Why did you want to be a sound designer on Broadway? Brian Ronan: Everyone wanted to be a lighting designer, but nobody wanted to be a sound guy, so I thought it might be easier to get work, and it kind of turned out to be true. Once I was sold on that, I found out I had an affinity for it, and it kind of just fell together. I started working on Off-Broadway shows back in the '80s and have been doing it ever since, but my family and friends still refer to me as a lighting designer and I don’t even bother to correct them anymore.
You've worked on a wide range of Broadway shows, from Green Day's American Idiot to Annie…is designing the sound for one type of show more challenging than another? BR: With a show like Annie—an old-school musical with an orchestra and pit—it's not that it's easier to do; it's just a more predictable formula to follow. When there's a loud rock 'n' roll drummer in the center of the stage and he's the centerpiece of the scenery [like in American Idiot], then the job is to make everything work around that. Billie Joe Armstrong writes this sometimes kind of obscure, beautiful, lyrical poetry, so you have to make sure you get those words across to the audience. You have to deliver the story clearly, and that task is a little easier on Annie and it's a lot harder on an American Idiot or Rent or Spring Awakening, but that's what makes the job a little bit bigger.
What do you do in the City when you're not making Broadway sound better? BR: I spend my mornings walking my dog in Central Park.
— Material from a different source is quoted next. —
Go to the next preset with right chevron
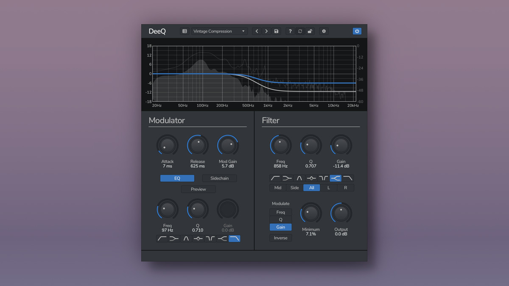The height and width of the screenshot is (286, 509). (266, 31)
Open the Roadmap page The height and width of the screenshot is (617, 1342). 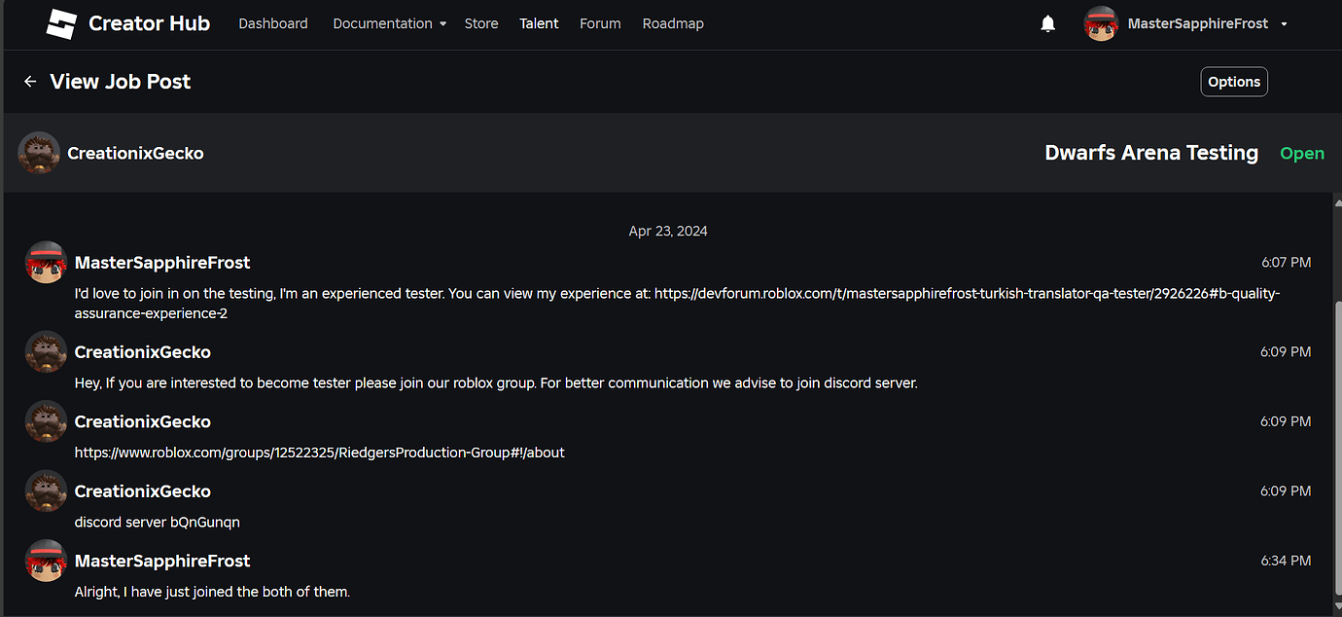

I'm an avid bike rider—not one of those guys with the funny outfits and the Italian words scrawled all over, I just like to ride a bike. And I play softball in the Broadway show league. When I'm in Midtown, I find myself at Trattoria Trecolori, an Italian restaurant on 47th Street. It's always easy to get a table there, and they [always] remember you. I also like Thalia on 50th Street. If you're up in Harlem, where I live, the Harlem Tavern's my new favorite spot in town. Cédric is an awesome little bistro on 119th Street. I just went to Jado Sushi and it was really good. There's also the beer garden Bier International, which is really cool on 113th. So much is opening around here—it's a real neighborhood that's coming to life.